| Work item |
Copy each line of the entries that includes the word "grid".

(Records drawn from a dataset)

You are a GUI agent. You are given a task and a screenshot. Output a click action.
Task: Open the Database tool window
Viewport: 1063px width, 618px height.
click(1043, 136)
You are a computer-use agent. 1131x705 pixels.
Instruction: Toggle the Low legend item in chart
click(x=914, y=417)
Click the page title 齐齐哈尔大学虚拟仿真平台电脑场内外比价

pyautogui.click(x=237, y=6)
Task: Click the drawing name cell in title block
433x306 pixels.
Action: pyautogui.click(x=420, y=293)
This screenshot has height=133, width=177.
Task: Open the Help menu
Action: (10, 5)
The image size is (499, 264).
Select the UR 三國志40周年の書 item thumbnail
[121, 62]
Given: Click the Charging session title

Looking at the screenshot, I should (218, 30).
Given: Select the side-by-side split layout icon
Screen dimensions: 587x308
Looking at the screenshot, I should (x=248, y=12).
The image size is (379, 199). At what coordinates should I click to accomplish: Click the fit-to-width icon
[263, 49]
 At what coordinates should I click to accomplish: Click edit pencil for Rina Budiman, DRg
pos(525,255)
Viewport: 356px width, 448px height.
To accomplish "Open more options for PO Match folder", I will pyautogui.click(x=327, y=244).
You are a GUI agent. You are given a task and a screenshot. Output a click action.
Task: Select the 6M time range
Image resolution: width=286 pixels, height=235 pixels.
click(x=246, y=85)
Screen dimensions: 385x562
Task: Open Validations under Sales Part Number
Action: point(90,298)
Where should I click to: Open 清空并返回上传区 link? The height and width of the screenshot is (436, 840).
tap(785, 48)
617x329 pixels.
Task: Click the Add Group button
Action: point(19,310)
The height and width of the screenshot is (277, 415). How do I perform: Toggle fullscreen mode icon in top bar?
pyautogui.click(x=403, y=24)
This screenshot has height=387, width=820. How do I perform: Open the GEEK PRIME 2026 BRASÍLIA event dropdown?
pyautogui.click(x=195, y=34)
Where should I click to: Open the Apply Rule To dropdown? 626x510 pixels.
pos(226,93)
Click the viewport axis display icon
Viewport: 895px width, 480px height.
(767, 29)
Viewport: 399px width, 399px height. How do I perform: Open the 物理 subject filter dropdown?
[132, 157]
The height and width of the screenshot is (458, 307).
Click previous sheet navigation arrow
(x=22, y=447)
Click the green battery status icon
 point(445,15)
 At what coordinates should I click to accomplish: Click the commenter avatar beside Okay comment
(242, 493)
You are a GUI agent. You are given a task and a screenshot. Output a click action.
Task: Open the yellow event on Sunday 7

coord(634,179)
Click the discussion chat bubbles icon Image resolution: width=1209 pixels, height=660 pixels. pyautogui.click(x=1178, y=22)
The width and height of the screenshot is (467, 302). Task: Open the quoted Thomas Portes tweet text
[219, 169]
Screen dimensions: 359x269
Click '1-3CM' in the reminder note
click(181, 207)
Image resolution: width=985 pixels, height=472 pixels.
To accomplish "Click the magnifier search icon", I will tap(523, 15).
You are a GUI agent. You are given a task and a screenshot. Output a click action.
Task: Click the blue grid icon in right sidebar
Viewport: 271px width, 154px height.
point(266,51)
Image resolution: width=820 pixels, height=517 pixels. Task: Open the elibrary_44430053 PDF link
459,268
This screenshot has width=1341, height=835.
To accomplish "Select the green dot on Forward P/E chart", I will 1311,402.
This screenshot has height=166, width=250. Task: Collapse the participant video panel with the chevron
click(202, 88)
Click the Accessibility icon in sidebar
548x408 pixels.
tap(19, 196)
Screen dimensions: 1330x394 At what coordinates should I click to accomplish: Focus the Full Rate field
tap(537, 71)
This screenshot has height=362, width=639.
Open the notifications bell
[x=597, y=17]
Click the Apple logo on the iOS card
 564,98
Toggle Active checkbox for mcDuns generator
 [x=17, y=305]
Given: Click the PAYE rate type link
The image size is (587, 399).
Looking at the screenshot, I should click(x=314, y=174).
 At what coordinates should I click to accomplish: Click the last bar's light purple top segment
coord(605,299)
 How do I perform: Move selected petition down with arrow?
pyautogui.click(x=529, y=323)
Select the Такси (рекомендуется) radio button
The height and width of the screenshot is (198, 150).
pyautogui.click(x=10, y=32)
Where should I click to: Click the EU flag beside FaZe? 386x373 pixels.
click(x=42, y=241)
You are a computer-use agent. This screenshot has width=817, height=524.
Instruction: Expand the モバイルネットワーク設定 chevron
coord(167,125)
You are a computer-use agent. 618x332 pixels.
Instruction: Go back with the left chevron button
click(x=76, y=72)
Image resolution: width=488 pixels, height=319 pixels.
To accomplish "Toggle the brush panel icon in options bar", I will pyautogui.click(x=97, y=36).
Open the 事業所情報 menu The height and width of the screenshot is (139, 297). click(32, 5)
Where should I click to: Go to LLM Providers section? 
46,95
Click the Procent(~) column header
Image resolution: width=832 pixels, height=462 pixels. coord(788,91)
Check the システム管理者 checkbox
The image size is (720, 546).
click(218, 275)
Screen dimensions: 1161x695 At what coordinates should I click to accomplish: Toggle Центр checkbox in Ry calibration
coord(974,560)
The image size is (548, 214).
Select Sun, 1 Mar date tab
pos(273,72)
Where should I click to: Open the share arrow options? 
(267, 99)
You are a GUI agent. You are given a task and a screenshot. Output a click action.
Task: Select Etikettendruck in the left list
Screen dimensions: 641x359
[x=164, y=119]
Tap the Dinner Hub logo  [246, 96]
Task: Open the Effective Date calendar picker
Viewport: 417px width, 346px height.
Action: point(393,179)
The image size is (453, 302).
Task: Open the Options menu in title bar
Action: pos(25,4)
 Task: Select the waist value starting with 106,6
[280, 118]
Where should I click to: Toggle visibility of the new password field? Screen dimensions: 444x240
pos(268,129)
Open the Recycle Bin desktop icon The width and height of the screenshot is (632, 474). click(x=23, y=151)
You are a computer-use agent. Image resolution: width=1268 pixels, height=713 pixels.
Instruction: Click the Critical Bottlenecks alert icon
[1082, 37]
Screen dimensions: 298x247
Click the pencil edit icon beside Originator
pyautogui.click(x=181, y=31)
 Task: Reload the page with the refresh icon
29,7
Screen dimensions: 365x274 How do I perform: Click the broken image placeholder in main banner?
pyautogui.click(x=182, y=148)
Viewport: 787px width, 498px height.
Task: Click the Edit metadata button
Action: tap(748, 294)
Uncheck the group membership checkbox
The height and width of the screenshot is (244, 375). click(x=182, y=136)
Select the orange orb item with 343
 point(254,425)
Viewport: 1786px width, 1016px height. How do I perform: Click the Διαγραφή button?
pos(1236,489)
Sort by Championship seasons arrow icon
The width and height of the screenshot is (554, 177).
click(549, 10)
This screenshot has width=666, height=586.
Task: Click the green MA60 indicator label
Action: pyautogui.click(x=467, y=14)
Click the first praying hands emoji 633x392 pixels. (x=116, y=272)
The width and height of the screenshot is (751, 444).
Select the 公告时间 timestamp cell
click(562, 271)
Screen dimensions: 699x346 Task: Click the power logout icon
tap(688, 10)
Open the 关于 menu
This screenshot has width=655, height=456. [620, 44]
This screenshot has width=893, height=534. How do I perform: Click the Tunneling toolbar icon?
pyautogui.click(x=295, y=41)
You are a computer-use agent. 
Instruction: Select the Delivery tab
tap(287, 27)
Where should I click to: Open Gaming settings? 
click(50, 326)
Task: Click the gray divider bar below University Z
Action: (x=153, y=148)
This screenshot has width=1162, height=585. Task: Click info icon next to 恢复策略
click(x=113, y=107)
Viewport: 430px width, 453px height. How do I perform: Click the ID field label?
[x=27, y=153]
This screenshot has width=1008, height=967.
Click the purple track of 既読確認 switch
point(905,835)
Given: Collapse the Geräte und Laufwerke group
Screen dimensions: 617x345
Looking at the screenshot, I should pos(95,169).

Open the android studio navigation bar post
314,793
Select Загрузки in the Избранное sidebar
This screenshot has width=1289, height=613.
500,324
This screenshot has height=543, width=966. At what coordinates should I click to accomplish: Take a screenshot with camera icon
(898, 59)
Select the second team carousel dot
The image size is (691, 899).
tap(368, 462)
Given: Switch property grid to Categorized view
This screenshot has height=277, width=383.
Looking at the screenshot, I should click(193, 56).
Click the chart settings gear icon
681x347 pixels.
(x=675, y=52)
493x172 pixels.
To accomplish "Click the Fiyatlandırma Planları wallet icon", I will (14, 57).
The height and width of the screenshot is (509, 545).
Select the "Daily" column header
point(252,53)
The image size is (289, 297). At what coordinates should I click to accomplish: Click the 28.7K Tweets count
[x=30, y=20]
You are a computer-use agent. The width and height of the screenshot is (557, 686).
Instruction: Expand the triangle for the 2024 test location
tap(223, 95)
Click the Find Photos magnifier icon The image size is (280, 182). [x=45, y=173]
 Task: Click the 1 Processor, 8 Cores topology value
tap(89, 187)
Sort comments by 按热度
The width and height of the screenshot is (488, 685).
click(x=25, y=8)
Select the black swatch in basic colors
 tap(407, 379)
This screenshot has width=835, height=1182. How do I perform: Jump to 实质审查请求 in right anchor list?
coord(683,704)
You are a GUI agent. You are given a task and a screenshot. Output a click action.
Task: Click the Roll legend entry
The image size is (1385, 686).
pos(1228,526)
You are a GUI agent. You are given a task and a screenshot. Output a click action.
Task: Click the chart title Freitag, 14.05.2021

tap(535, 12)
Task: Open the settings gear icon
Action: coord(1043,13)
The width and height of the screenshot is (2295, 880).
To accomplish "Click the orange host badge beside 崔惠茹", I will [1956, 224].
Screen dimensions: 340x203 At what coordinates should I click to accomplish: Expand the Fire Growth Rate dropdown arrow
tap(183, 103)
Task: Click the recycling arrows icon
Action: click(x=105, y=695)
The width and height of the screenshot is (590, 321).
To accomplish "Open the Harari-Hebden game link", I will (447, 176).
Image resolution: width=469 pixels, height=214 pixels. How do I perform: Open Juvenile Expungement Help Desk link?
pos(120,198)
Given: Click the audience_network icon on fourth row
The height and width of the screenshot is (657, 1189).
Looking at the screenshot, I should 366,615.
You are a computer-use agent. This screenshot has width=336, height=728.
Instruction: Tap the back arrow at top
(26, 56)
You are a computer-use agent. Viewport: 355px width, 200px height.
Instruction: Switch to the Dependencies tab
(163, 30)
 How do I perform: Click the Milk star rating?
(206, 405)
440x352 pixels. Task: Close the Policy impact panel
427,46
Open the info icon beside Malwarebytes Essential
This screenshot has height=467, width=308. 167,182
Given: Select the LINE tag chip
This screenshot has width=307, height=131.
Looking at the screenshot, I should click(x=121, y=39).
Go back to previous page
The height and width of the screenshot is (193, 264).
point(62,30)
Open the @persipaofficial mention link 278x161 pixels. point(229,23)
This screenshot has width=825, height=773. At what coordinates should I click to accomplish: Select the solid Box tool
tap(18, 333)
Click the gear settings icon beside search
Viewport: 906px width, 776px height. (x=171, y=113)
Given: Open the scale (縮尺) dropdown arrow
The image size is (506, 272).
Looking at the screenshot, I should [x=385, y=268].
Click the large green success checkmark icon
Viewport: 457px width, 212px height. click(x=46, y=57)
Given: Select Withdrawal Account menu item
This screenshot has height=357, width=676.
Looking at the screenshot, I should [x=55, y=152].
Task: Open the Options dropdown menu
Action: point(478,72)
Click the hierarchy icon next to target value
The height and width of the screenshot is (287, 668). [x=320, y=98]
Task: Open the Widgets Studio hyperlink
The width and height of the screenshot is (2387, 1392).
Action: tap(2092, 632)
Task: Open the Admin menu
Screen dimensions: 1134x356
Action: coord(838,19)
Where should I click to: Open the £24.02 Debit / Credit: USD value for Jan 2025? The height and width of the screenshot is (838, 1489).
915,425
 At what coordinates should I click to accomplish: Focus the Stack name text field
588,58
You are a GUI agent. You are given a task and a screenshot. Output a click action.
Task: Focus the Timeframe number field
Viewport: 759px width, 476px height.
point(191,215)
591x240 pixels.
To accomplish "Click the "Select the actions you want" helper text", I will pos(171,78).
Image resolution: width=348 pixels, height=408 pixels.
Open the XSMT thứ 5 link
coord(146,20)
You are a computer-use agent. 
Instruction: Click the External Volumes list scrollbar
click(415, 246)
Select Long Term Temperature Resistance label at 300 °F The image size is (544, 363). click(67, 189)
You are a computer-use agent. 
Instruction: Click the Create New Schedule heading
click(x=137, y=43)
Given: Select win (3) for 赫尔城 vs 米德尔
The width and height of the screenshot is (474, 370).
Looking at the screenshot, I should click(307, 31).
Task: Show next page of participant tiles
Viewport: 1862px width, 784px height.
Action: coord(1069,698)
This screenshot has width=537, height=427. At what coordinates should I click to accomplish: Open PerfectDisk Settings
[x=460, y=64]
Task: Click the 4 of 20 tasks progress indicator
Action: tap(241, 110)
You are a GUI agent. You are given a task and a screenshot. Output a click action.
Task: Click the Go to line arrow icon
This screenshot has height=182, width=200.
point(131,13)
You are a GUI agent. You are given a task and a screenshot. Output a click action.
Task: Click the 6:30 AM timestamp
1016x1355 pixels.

| Reply |
Task: Click the blue grid icon in right sidebar
Given: Switch property grid to Categorized view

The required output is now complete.